“A performance comparison of fractional-pel interpolation filters in HEVC and H.264/AVC”
Under the guidance of
Dr.K.R.RAO
EE 5359 - Multimedia Processing Project Interim Report
Submitted By: LOHITH SUBRAMANYA
UTA ID: 1000928742
E-mail: lohith.subramanya@mavs.uta.edu
Date of Submission: 21st March 2014
List of Acronyms:
AIF: Adaptive Interpolation Filter
ALF: Adaptive Loop Filter
APEC: Adaptive Prediction Error Coding
AVC: Advanced Video Coding
AQMS: Adaptive Quantization Matrix Selection
CABAC: Context Adaptive Binary Arithmetic Coding
CAVAC: Context Adaptive Variable Arithmetic Coding
CSVT: Circuits and Systems for Video Technology
DCT: Discrete Cosine Transform
DCTIF: Discrete Cosine Transform Interpolation Filter
DMVD: Decoder-side Motion Vector Deviation
DSP: Digital Signal Processing
EMS: Extended Macro-block Size
FIR: Finite Impulse Response
HEVC: High Efficiency Video Coding
HP: High Profile
IBDI: Internal Bit Depth Increasing
ITU-T: International Telecommunication Union – Telecommunication Standardization Sector
JCT-VC: Joint Collaborative Team on Video Coding
JPEG: Joint Photographic Experts Group
KLT: Karhunen - Loeve Transform
LTS: Larger Transform Size
MCP: Motion Compensated Prediction
MP: Main Profile
MPEG: Moving Picture Experts Group
MV: Motion Vectors
RDO: Rate Distortion Optimization
SOC: System On Chip
SVN: Sub-Version
UVLC: Universal Variable Length Coding
VCEG: Video Coding Experts Group
VCIP: Visual Communications and Image Processing
Objective:
The objective of this project is to compare and analyze the fractional-pel interpolation filters in HEVC [18] and H.264/AVC [17] based on their frequency responses, complexity, coding performance and performance gain. BD-PSNR [33] and BD-Bit Rate [33] are the metrics used to evaluate the comparison of the two standards.
Introduction:
The fractional-pel interpolation filters (6-tap FIR [24] and average) adopted in H.264/AVC [17] improve motion compensation greatly. Similarly, DCT-based fractional-pel interpolation filters (7-tap and 8-tap) are adopted in the HEVC [1] [10] standard. This project involves the differences between these fractional-pel interpolation filters. During this project, the fractional-pel interpolation filters in HEVC [1] and H.264/AVC [17] will be compared based on properties of their frequency responses.
What is H.264 [17]?
It is an industry standard for video compression, the process of converting digital video into a format that takes up less capacity when it is stored or transmitted. Video compression (or video coding) is an essential technology for applications such as digital television, DVD-Video, mobile TV, videoconferencing and internet video streaming. Standardizing video compression makes it possible for products from different manufacturers (e.g. encoders, decoders and storage media) to inter-operate. The encoder converts video into a compressed format and the decoder converts the compressed video back into an uncompressed format.

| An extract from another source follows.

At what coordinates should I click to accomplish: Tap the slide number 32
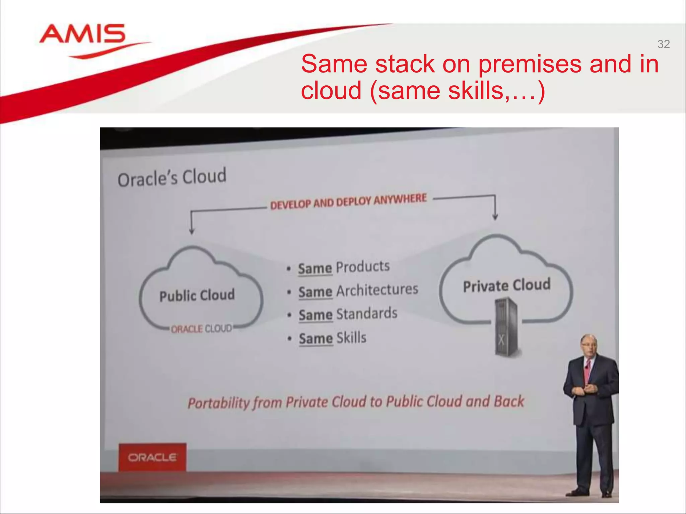click(x=663, y=44)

H.264 [17] defines a format (syntax) for compressed video and a method for decoding this syntax to produce a displayable video sequence. Figure 1 [17] shows the encoding and decoding processes and highlights the parts that are covered by the H.264 standard.
Figure 1: Block Diagram of H.264 [17]
How does H.264 [17] codec work?
An H.264 [17] video encoder carries out prediction, transform and encoding processes (Figure 1) [17] to produce a compressed H.264 [17] bitstream. An H.264 [17] video decoder carries out the complementary processes of decoding, inverse transform and reconstruction to produce a decoded video sequence.
What is HEVC [1]?
High Efficiency Video Coding (HEVC) [1] is the current joint video coding standardization project of the ITU-T Video Coding Experts Group (VCEG) (ITU-T Q.6/SG 16) and ISO/IEC Moving Picture Experts Group (MPEG) (ISO/IEC JTC 1/SC 29/WG 11).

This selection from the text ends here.